Why Dynamic Autonomous Navigation Tech is Needed
While it’s relatively simple to create autonomous robot navigation functions determined by lanes or tags, dynamic autonomous navigation is another story. More and more, robots need to respond to dynamic environments filled with challenges.
In many cases they must be keenly aware of objects that surround them, such as humans, other robots, mobile equipment, structures, stairs, floor configurations, etc. Thus, they must be sufficiently sophisticated to assess these environments and react, on the fly, to changes in the circumambient space.
Understanding that, TI has developed a tool called “simultaneous localization and mapping” (SLAM). It’s a set of algorithms that allows the mobile robot to explore an unknown environment and update its situation while simultaneously updating map data. It uses both visual (camera) and LiDAR data for input assessment and decision-making. SLAM has three groups of advanced algorithms: filter-based, graph, and deep learning. Of particular interest to this conversation is deep learning.
Deep learning is where the most advanced features of embedded processors, like the AM69A, shine. For the mobile robot to accomplish all of the functions necessary for dynamic movement, the processor must integrate the sophisticated hardware and complex software discussed earlier. To store and manipulate incoming data from many sources demands fast processing, sufficient storage, and multiple layers of neural networks. That’s the only way to ensure safe, precise, and agile ongoing operations in real-time applications.
Safety First
At some level, all robotic solutions—hospitals, assembly lines, warehouses, transportation, environment, etc.—safety is a priority. While safety is a basic component of the hardware, advanced applications often require additional data to fully realize the required safety standards and certifications.

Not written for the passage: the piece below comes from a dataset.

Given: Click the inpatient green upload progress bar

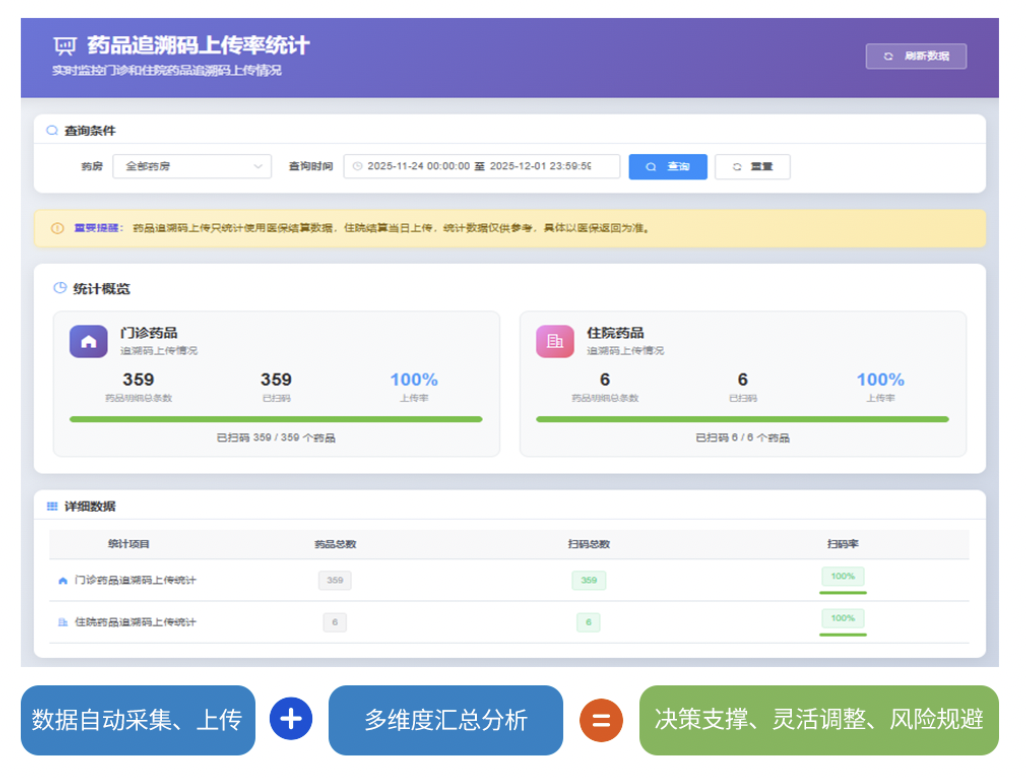Looking at the screenshot, I should [x=742, y=419].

TI is keenly aware of this and has a vast array of safety resources. The Jacinto Functional Safety Enablers resource is packed full of safety diagnostic software, compiler qualification kits, third-party operating systems, development tools, and additional functional-safety documentation to aid in system-level certification.
Autonomous Robot Applications
So, how do these hardware and technical advances along with integrated functions translate into today’s robotics? They give autonomous robots the capability to expand across a wide array of segments in so many industries. These include logistics, e-commerce, warehousing, data centers, healthcare, biotech, R&D, and manufacturing. And this just scratches the surface. Within these and others, there are innumerable additional use cases. Many are in their infancy and primed for the intelligent robot revolution.
For example, in healthcare, data centers, biotech, and R&D, one will find autonomous robots transporting secure material, delivering medical supplies, and working in hazardous environments. In e-commerce, robots perform order fulfillment, return handling, material sorting, and inventory management. Warehousing robots can be found moving items and taking inventory. Industrial tasks for such robots range from simple assembly operations to complex manufacturing processes like welding, inspections, imprinting, material handling, parts sorting, and more.
While some of this is rather basic, as the functions become more sophisticated, autonomous robots become quite complex. Many of these tasks require advanced embedded systems to identify, catalog, and analyze constantly changing sensor data. And some of this needs to be done simultaneously while safely navigating both static and moving obstacles in often changing environments, and on the fly.
Summary
The evolution of sophisticated mobile robots will continue to demand faster, smarter, more integrated components. At the heart of these systems will be the embedded processor. As they advance to SoCs, the future of the processor will involve the continued maturation and integration of AI, advanced technologies, and intelligent sensors, becoming the go-to device for generations of mobile robots.